I'm a very sporty person who trains four times a week due to football (soccer) commitments and have always found fighting in the right way a very interesting sport that combines both mentality,skill and endurance hand in hand. I just watched the Movie 'Never Back Down' and was wondering what arts are used in the movie? As far as i can tell it's a combination of mixed martial arts. 

I'm looking at getting extremely fit and if i don't do martial arts i'll probably become one of those gym junkies in order to get that beach toned body look. 
I'm 16 as well... 


What do you suggest i do? I already have completed a self defence course and want to get better and turn martial arts into a sport.


----------



## jks9199

I don't know what the style featured in that movie was, but based on a review, I'm guessing you're looking at the workouts more than the style.  Why don't you check for MMA gyms in your area?  Look at the styles that you have available to you in your area, and that you can afford.  Watch several classes at each school, and see what you think of them.


----------



## Tez3

Terrible film portraying MMA in a bad light.
A 'combination of mixed martial arts' is an oxymoron.


----------



## Omar B

Oh that movie sucked, saw it on cable a couple weeks ago.  Yeah, just go to any MMA guy, it's the same crap they teach at most of them.  

You guys notice the star of that movie could only kick with his right leg?  The entire movie I was waiting to see him use the other foot ... yeah, there's always a reason to make it through a bad movie.


----------



## Tez3

Omar B said:


> Oh that movie sucked, saw it on cable a couple weeks ago. Yeah, just go to any MMA guy, *it's the same crap they teach at most of them. *
> 
> You guys notice the star of that movie could only kick with his right leg? The entire movie I was waiting to see him use the other foot ... yeah, there's always a reason to make it through a bad movie.


 

Excuse me? I can assure you we don't teach 'crap'!


----------



## Tensei85

I agree, that movie was a waste of $14.95 I only bought it as probably most because of the UFC stars that were in it. But even there fights sucked!
And the Hector dude, omg I could not believe it was another remake of Bloodsport JCVD style trying to market on the MMA name. 

I was waiting the entire movie to see Georges do something but the only fight he had was still a waste of the movie, Penn's were nothing interesting, nor Rampage! So I hate to say it but don't buy the movie if you have not already.

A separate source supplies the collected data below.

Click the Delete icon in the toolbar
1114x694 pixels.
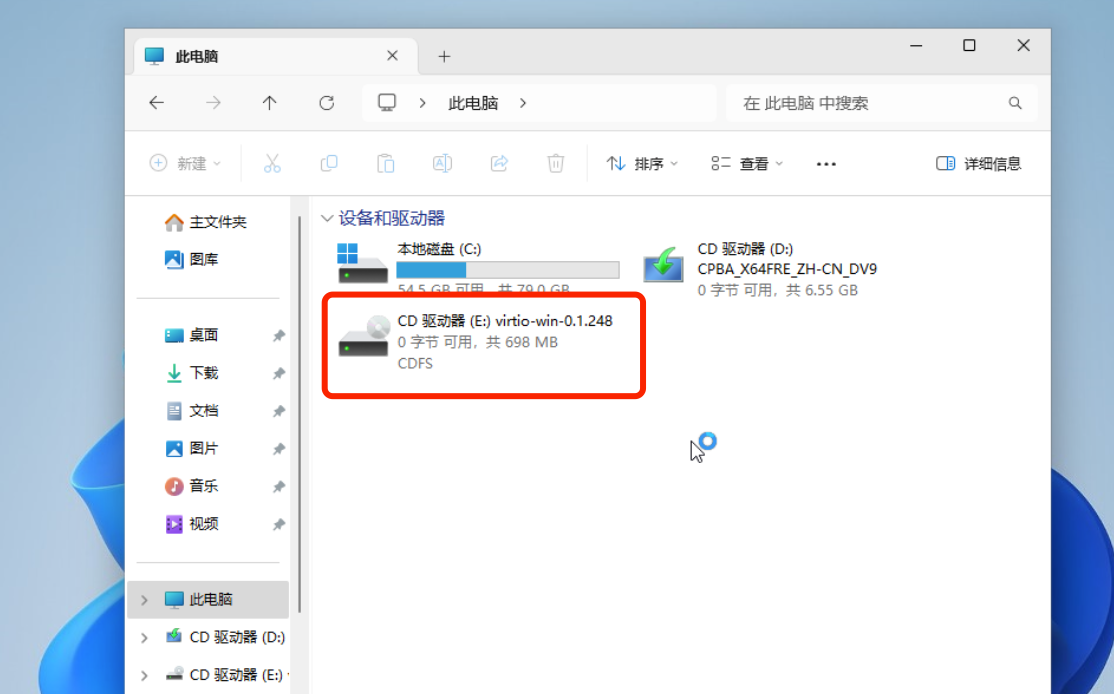point(556,163)
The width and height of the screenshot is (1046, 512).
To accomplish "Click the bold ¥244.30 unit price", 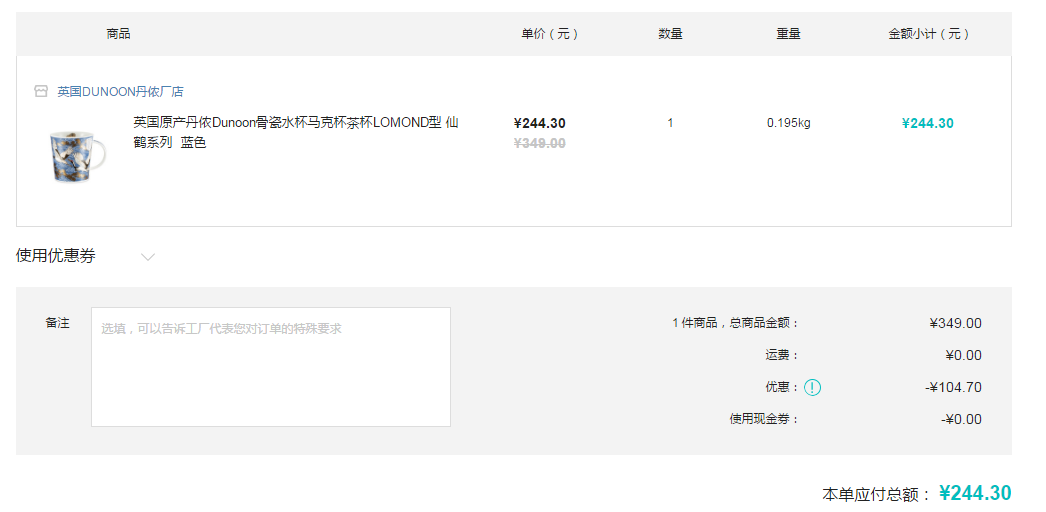I will click(x=540, y=123).
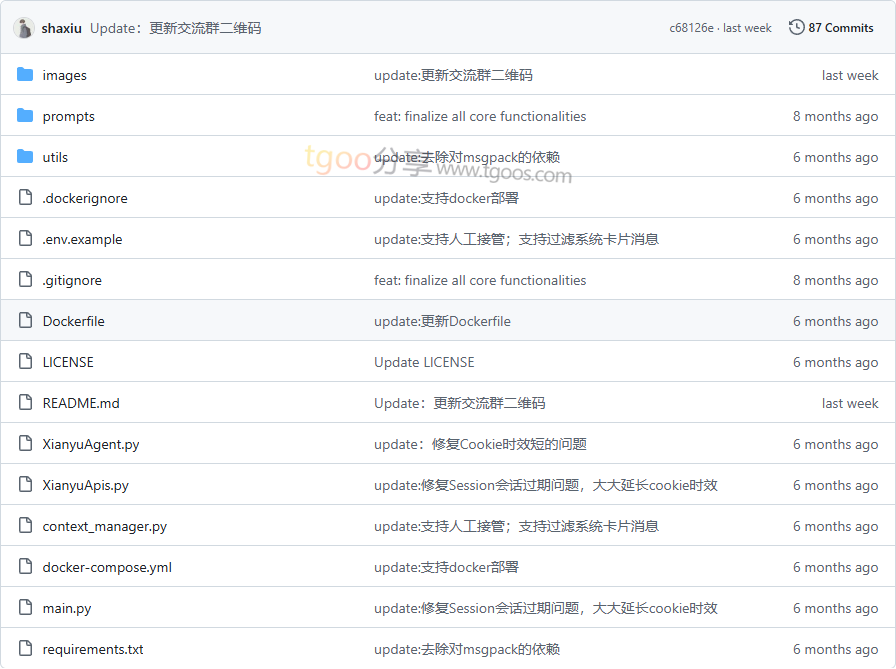Open the requirements.txt file
This screenshot has width=896, height=669.
[x=93, y=649]
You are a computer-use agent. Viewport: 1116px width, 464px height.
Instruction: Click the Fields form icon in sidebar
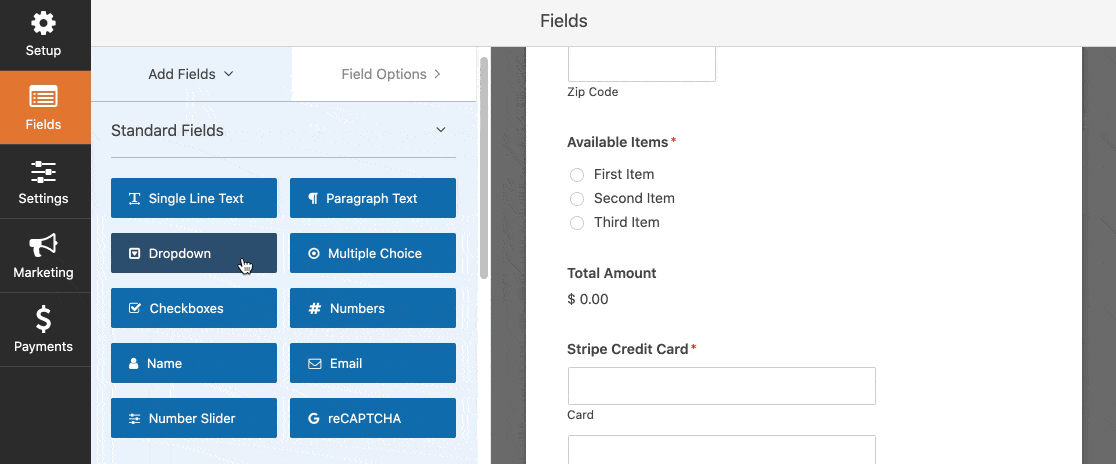coord(43,97)

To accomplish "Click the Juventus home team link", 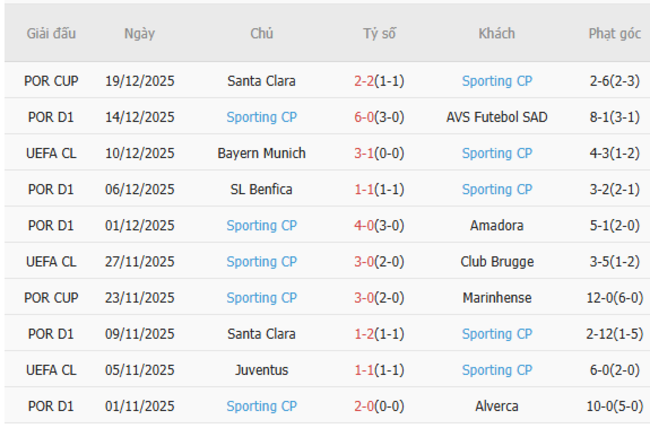I will pos(261,370).
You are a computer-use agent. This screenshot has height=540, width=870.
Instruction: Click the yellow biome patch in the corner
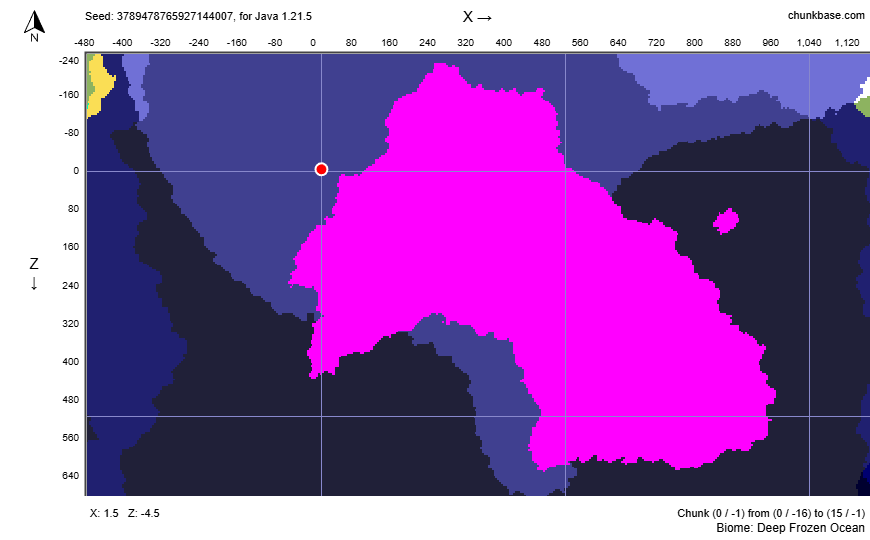[x=97, y=88]
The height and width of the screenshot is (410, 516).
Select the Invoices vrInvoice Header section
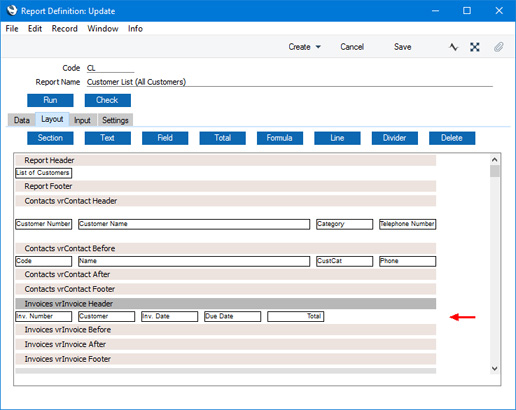(x=226, y=304)
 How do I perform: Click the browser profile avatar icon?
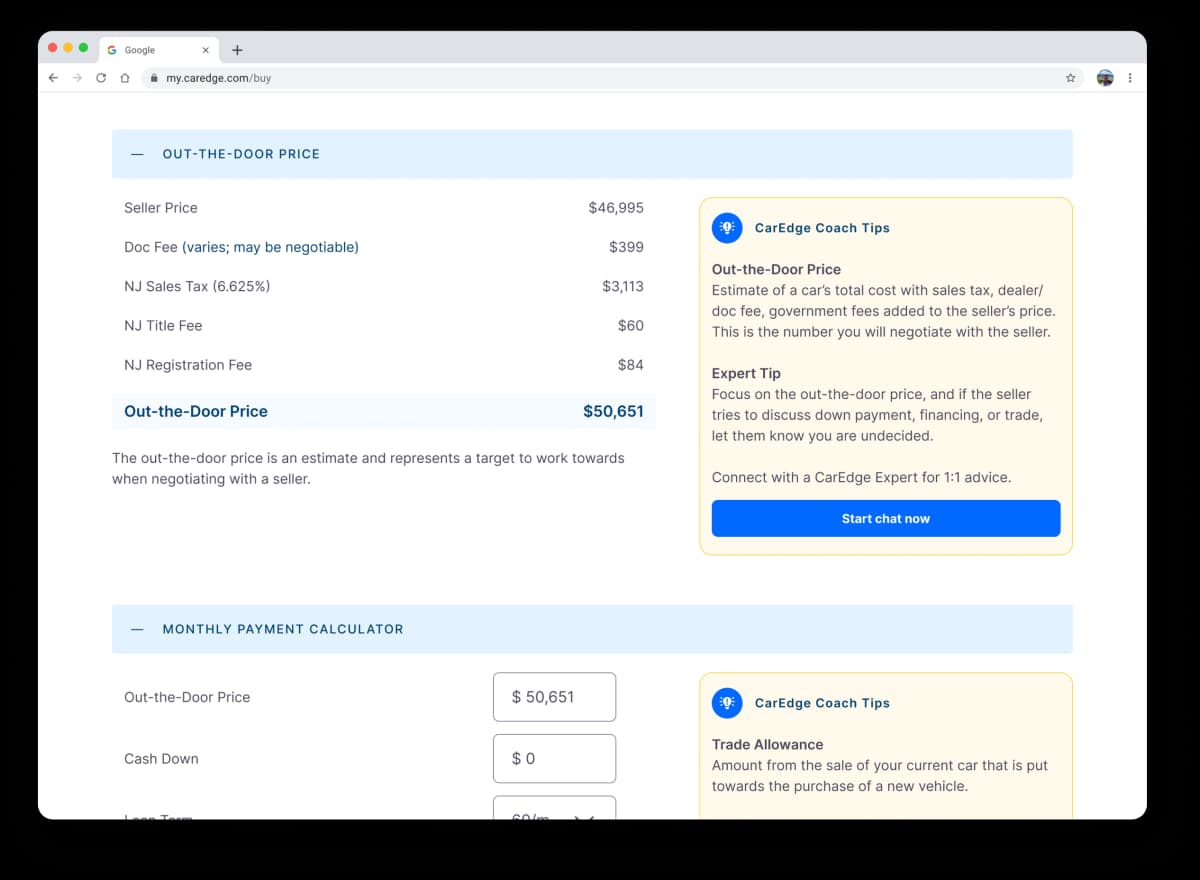point(1104,77)

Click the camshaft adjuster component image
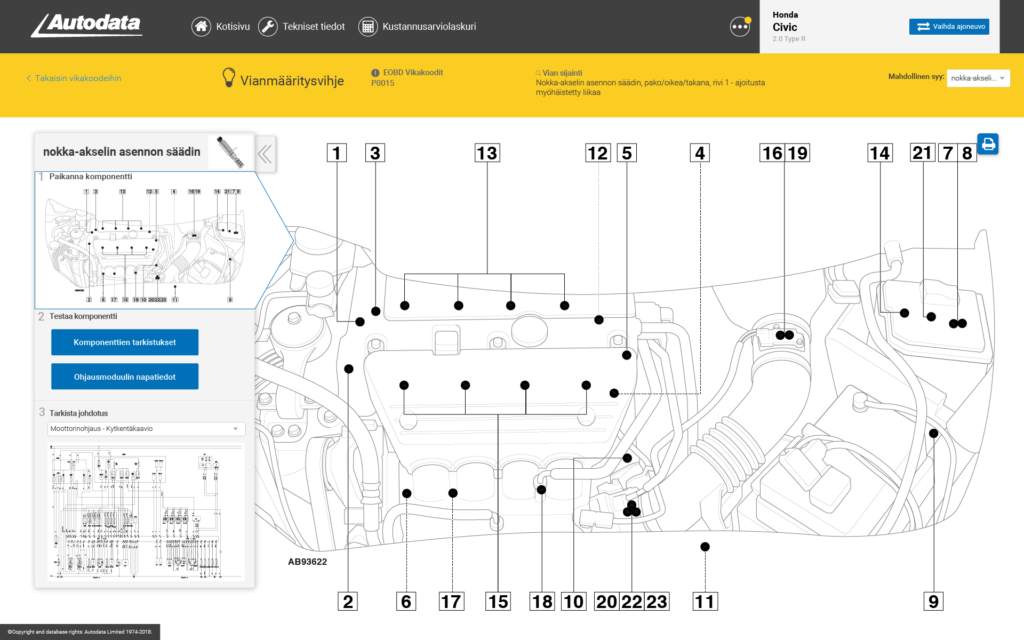click(x=229, y=152)
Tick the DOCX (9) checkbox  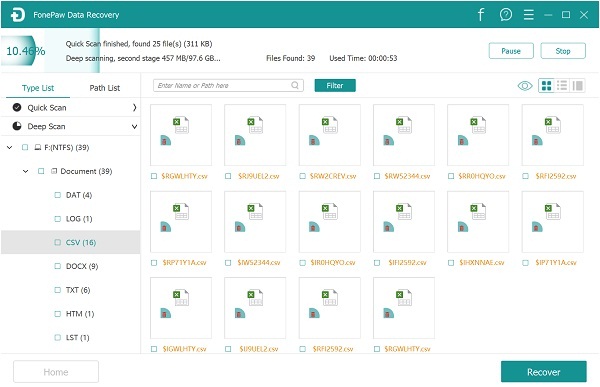click(x=57, y=266)
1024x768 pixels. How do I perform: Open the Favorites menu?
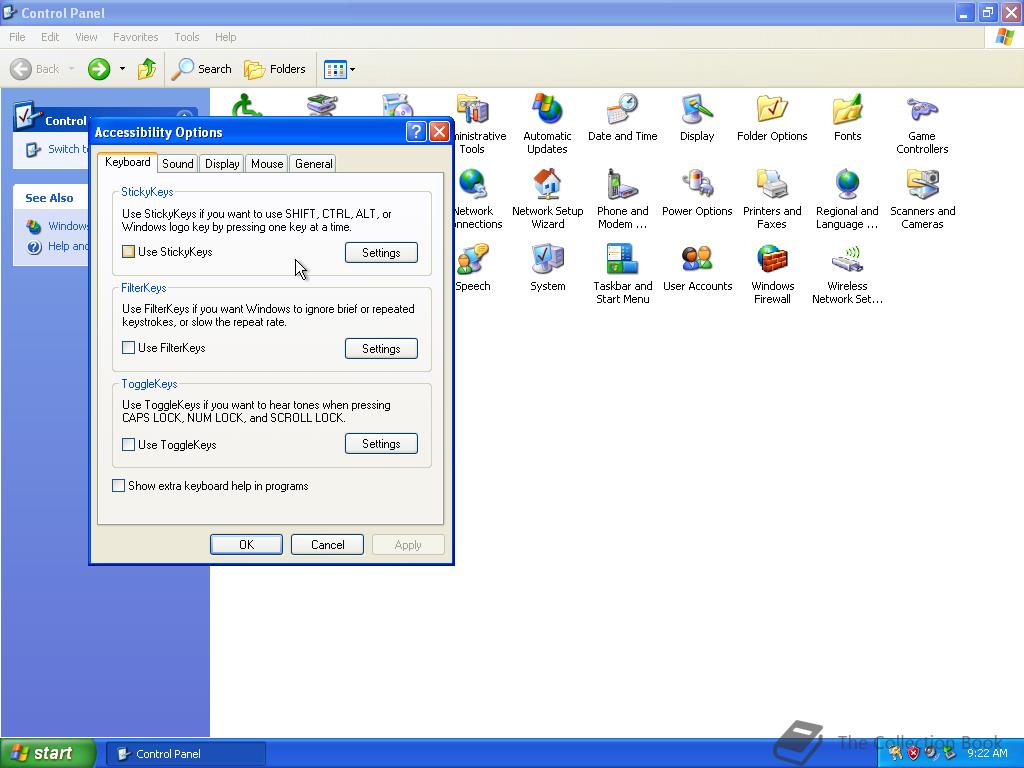click(135, 37)
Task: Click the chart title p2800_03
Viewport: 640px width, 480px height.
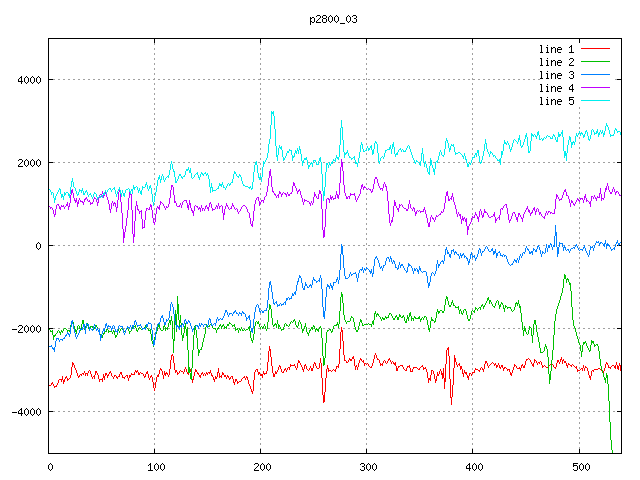Action: tap(333, 20)
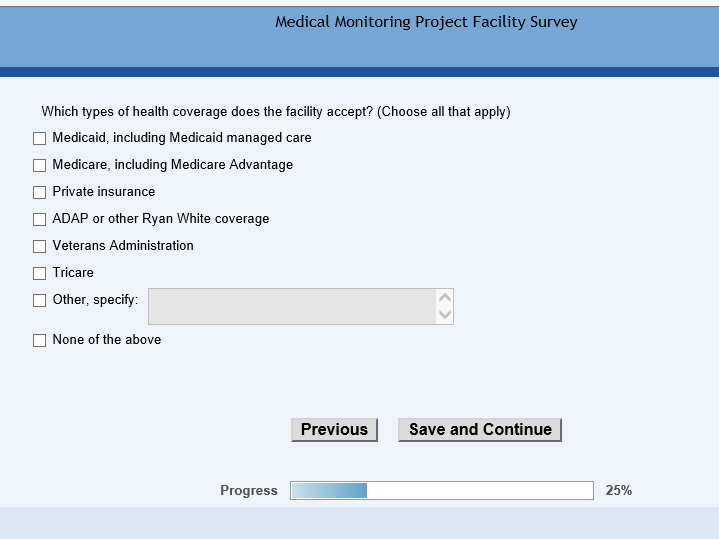The image size is (719, 539).
Task: Click the up arrow in the specify box
Action: coord(445,297)
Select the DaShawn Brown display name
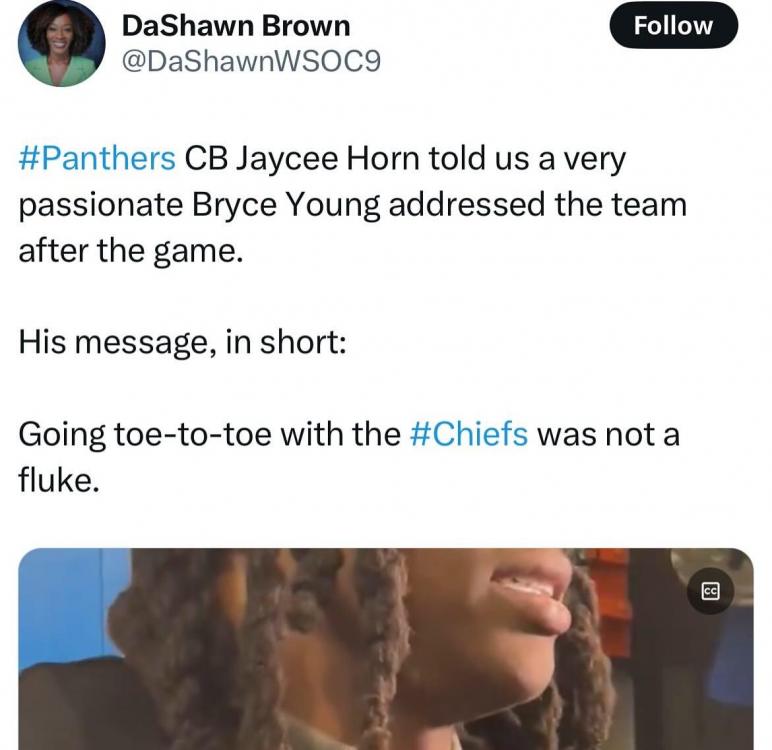This screenshot has width=772, height=750. [236, 26]
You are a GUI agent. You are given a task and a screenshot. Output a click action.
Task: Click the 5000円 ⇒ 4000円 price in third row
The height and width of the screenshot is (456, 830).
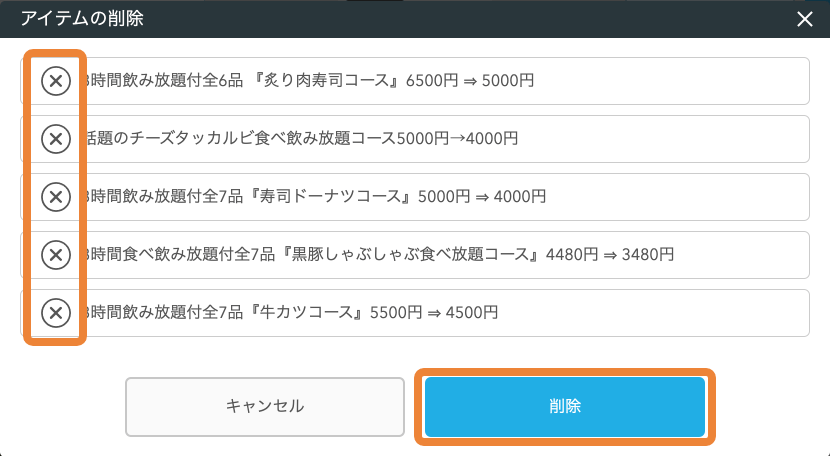pyautogui.click(x=482, y=196)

So yea, go to an MMA gym get some solid training. Experience decent fights with energy. and call it a day.


----------



## Xue Sheng

Just a note....

Movies are generally not reality.

Find a good MMA gym and then judge it. And if you find a good gym and go train at it expect to train hard.


----------



## punisher73

Mixed Martial Arts is a generic term referring to the sport of MMA and the arts that most practice for that competition.

In the movie, Never Back Down, they showed BJJ and Muay Thai for standup.  

Movie sucked in my opinion.  It reminded me of a bad knock off version of the "Karate Kid" using MMA to get the new generation, but it didn't draw the distinction of right/wrong or good/bad like Karate Kid did.  It put MMA in a bad light.


----------



## Curkz

Yeh i guess i will try and find a good MMA Club but in general would muah thai be a good form of art to get into? I heard its great for fitness and strength as it incorporates both upper and lower strength. But stay clear of competitive because it's dangerous anyways cheers for the replies.. And lets stay clear of Never back down


----------



## Xue Sheng

Curkz said:


> Yeh i guess i will try and find a good MMA Club but in general would muah thai be a good form of art to get into? I heard its great for fitness and strength as it incorporates both upper and lower strength. But stay clear of competitive because it's dangerous anyways cheers for the replies.. And lets stay clear of Never back down


 
I do not train Muay Thai but from what little I know of it if you are going to train real Muay Thai with a real Muay Thai teacher it is again hard training and it is going to hurt. But I have to say if I were 20 years younger I would go out and give it a try myself. 

But if you are looking at MMA and looknig a Muay Thai you may also like Chinese Sanshou.


----------